Remarques par M. Jean Baden Dubois, Gouverneur de la BRH, à l’occasion du 1er Sommet International des Femmes du Numérique en Haiti – Chambre de Commerce des Femmes Entrepreneures d’Haïti – “TIC, Nouvelles Opportunités pour l’Autonomisation des Femmes et une Croissance Inclusive”



Madame Daniella Jacques, Presidente de la Chambre de Commerce des Femmes entrepreneures d’Haiti.
Mesdames, Messieurs, en vos rangs, grades et qualites..

C’est avec plaisir que je m’adresse à vous aujourd’hui à l’occasion de ce colloque qui aborde un thème des plus importants : celui du renforcement du rôle de la femme entrepreneure.

S’il est une évidence qui fait l’objet du consensus le plus large et en Haïti, et dans les sphères globales liées au développement économique, c’est bien celui du rôle capital que joue la femme entrepreneure dans la structure et le fonctionnement réussi des divers processus économiques et sociaux à travers le monde. Malgré la domination encore forte de l’héritage patriarcal, les contributions productives et génératrices de revenus des femmes demeurent très visibles et, à n’en pas douter, vitales à plus d’un titre. Désormais, la prospérité durable des nations paraît pratiquement impossible si la femme est exclue des mécanismes du marché et de production, ou encore si des restrictions sont imposées à son accès aux ressources disponibles.

C’est pourquoi, depuis la fin du 20e siècle, l’approche Genre et Développement met l’accent sur les relations entre hommes et femmes pour, à la fois, promouvoir le développement économique et social, et poursuivre une réduction soutenue de la pauvreté. De nos jours, le concept de développement durable ne peut se concevoir que dans une perspective de genre, laquelle exige non seulement une vision d’intégration des droits fondamentaux de toutes et de tous, mais encore la poursuite systématique de politiques équitables et non-discriminatoires, particulièrement en ce qui concerne le genre.
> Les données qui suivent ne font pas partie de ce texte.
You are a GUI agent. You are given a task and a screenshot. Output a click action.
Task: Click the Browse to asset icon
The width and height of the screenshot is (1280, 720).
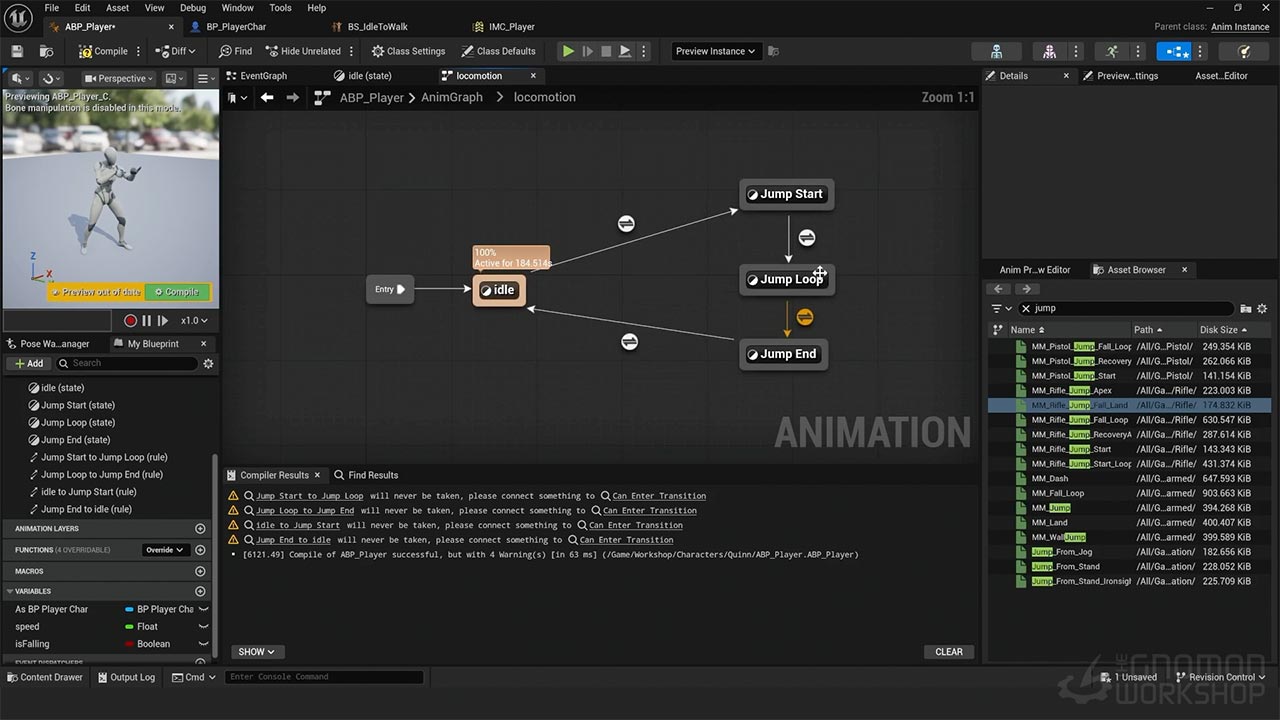tap(46, 51)
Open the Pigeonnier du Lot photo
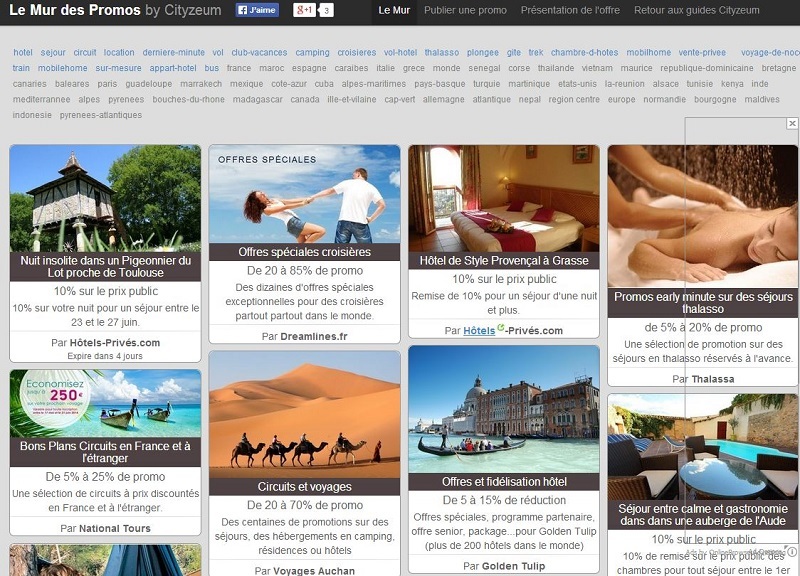 (x=105, y=198)
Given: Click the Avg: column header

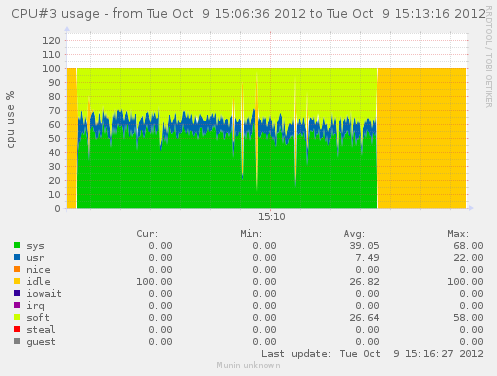Looking at the screenshot, I should pyautogui.click(x=354, y=234).
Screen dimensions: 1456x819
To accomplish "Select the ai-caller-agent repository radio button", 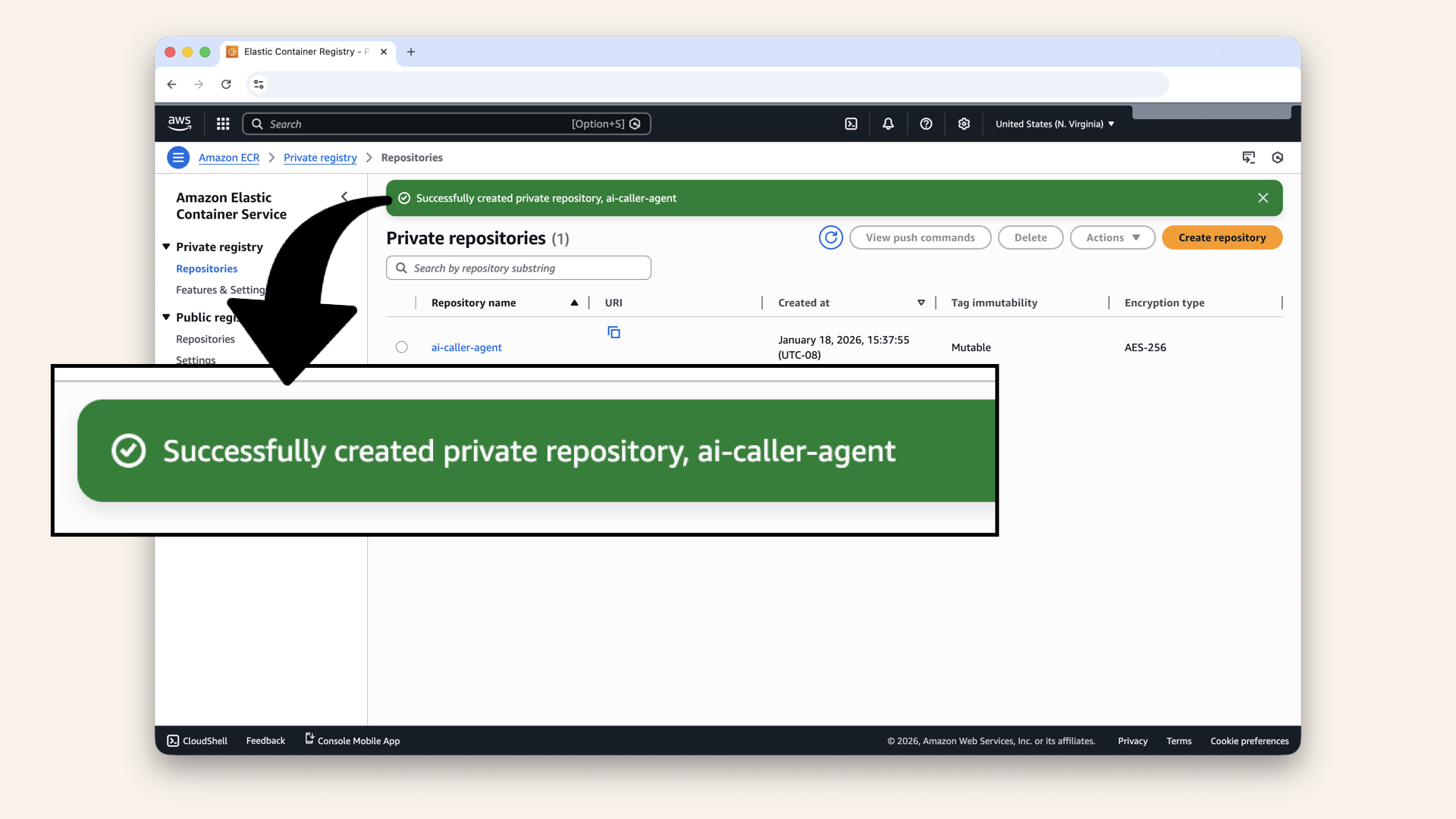I will click(x=401, y=347).
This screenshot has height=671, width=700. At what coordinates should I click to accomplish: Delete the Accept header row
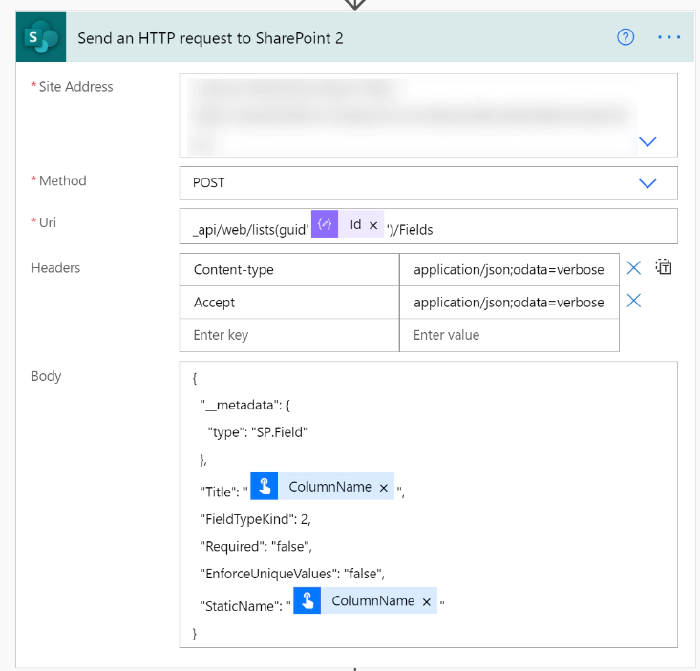(x=633, y=301)
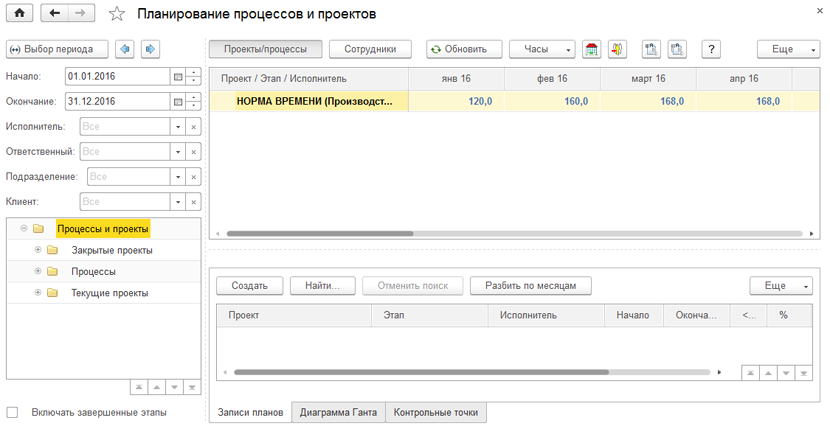Add page to favorites with star
This screenshot has height=426, width=830.
(x=117, y=14)
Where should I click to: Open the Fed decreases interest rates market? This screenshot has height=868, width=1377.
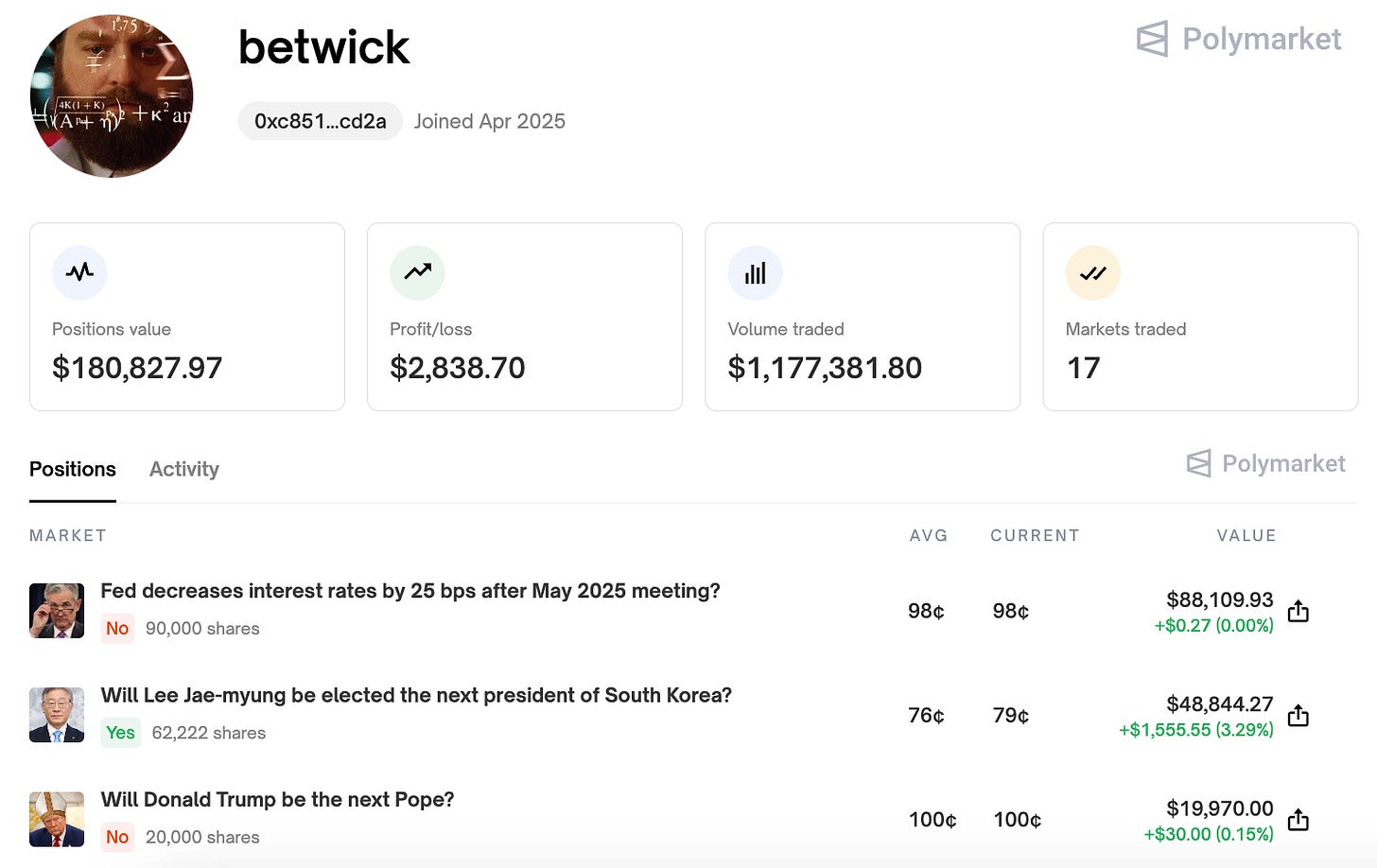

Cette perspective de genre s’épanouit désormais à travers une notion que la langue anglaise définit comme gender mainstreaming, c’est-à-dire la recherche de l’égalité des sexes. Une telle notion préconise que l’effort de mise en œuvre de tout programme de développement soit fondé sur l’essor des questions de genre, au même titre que sur la promotion des droits de l’homme.

Il faut s’entendre sur un point essentiel. Le fait d’œuvrer à assurer à la femme une place de première ligne dans le projet de développement économique ne répond pas seulement à un élan humanitaire, ni à un simple souci de réparation d’une injustice historique universelle. Les sociétés contemporaines n’ont d’autre alternative que de donner une place de choix à la femme au sein de l’agenda économique parce que la femme est indispensable pour un tel agenda. Les recherches empiriques ne se comptent plus, qui font la preuve du succès économique nettement plus grand des sociétés qui traitent l’homme et la femme de manière plus équitable. Les nations qui ont fait le choix opposé ont enregistré une croissance économique moindre, ainsi qu’une capacité restreinte à réduire la pauvreté.

De même, les disparités sociales basées sur le genre ont, à travers l’histoire, produit des résultats économiques inefficaces. Par exemple, une analyse publiée en 2003 par un groupe d’étude de la Banque Mondiale a estimé que si, entre 1960 et 1992, les pays d’Afrique avaient réduit l’écart hommes-femmes en matière de scolarisation au même rythme que les pays de l’Asie de l’Est, il en aurait résulté, sur la trentaine d’années, un doublement du revenu par habitant de la région africaine.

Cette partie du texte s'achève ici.